On its first day back in session, the highest US court is to start by re-examining a suit, alleging complicity in acts of torture, against Anglo-Dutch oil giant Shell in Nigeria.
Twelve Nigerians accuse the wealthy oil multinational of becoming an accomplice to torture, extrajudicial executions and crimes against humanity in the Niger Delta.
The nine justices are to decide whether to hold firms liable for crimes committed outside the US by virtue of the Alien Tort Statute (ATS), a law passed 200 years ago.
“ATS clearly covers those violations,” Carey D’Avino, one of the plaintiffs’ attorneys, said. “There’s nothing in the ATS that violates domestic and international laws.”
Not everyone is so sure.
The court could be “afraid of some kind of backlash, what other nations will think of us,” constitutional lawyer Lisa Blatt said.
In what could be the term’s most prominent case, the justices are to take up affirmative action at the University of Texas. The policy, aimed at correcting historic imbalances in education by favoring US minorities in public university admissions and other circumstances, has come under increasing scrutiny in the wake of a growing minority population.

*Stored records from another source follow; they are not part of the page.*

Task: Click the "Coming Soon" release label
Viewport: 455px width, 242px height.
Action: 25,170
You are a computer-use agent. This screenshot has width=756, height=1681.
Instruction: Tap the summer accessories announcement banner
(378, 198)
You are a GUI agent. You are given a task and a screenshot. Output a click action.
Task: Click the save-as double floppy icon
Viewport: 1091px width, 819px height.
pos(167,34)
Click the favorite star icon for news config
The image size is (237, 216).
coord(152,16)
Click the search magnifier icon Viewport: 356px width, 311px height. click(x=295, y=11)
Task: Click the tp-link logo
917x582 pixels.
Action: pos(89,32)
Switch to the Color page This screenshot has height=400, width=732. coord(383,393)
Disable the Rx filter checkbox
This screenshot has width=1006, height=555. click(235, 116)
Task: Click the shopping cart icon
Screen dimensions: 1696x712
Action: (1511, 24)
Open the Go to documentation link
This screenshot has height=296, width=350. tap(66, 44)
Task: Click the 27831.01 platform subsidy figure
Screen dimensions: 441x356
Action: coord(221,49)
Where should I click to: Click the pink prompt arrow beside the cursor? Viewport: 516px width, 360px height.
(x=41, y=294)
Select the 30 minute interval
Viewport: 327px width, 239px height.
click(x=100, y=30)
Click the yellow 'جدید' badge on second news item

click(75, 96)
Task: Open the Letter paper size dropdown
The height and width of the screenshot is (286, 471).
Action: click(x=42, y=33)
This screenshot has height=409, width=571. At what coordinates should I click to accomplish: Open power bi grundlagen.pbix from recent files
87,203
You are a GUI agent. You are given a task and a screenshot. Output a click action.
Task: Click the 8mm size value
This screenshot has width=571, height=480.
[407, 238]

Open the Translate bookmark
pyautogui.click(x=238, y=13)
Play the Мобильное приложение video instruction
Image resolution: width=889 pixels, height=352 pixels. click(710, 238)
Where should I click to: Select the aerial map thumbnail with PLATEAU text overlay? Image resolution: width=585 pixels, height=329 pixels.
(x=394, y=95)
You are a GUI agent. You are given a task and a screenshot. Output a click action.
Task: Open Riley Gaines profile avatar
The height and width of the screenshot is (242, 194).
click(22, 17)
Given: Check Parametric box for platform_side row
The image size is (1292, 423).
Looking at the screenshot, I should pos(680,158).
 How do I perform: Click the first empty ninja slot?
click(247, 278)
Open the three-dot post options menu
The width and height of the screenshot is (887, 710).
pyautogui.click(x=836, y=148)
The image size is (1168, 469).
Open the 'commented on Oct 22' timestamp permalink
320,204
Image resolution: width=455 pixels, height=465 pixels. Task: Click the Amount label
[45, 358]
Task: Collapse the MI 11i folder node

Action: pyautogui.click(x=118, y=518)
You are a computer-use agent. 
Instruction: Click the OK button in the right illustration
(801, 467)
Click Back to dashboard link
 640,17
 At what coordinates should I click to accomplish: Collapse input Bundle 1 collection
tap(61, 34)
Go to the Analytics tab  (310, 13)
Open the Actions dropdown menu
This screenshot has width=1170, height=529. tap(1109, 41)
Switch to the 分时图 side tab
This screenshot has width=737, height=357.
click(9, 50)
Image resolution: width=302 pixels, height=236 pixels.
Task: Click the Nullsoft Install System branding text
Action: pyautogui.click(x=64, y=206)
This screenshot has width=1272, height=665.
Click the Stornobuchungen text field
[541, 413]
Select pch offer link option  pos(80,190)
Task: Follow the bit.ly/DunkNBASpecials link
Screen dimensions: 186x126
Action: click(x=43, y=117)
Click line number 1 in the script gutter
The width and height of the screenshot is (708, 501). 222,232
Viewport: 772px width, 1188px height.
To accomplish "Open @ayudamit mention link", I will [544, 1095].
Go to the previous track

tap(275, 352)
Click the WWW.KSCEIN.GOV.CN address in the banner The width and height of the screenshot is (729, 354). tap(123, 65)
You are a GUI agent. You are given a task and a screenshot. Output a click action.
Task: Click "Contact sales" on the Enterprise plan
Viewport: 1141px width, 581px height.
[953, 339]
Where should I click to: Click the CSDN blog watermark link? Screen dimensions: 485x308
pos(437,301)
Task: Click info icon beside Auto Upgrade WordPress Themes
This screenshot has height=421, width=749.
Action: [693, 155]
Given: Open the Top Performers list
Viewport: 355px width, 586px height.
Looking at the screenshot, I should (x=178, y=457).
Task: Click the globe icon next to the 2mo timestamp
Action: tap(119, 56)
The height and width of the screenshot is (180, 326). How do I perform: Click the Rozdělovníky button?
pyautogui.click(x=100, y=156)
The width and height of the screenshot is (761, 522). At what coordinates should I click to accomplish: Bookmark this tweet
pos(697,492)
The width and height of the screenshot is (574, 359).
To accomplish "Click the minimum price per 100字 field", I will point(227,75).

A white student is accusing the university of using quotas for minority groups in university admissions in a way she claims violates her US constitutional rights.
Alan Morrison of The George Washington University Law School stressed that “there’s a lot at stake and plenty of reasons to be concerned.” He called the affirmative action decision “crucial.”
Still, in terms of social reach, it is the court’s looming moves on same-sex marriage that have both captured a lot of Americans’ attention and fueled strong reactions. All eyes will be riveted on the court when it takes up any of at least eight appeals in line for consideration.
Justice Ruth Bader Ginsburg herself has said that “it’s most likely that we will have that issue before the court toward the end of the current term.”
James Esseks of the American Civil Liberties Union rights group suggested the court will agree next month to take up some months later the Defense of Marriage Act, a law that defines marriage as a legal union of a man and woman.